## [Exercise instructions]
Output every text line of the records below verbatim, omitting the pictures.

## [Given information]
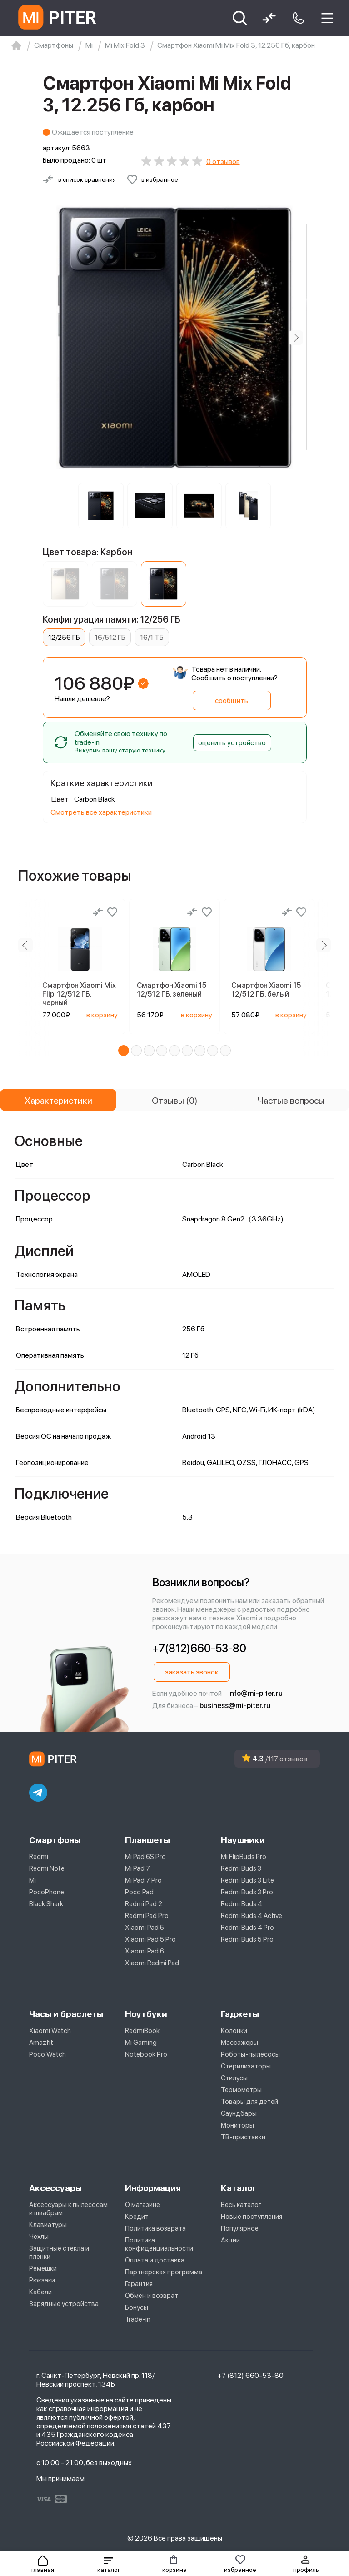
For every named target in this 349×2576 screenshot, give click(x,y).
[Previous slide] (25, 945)
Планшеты (147, 1840)
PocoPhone (46, 1892)
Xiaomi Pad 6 (144, 1951)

## [Output of the task]
For every named target in this 349×2576 screenshot, give click(x,y).
[Previous slide] (25, 945)
Планшеты (147, 1840)
PocoPhone (46, 1892)
Xiaomi Pad 6 (144, 1951)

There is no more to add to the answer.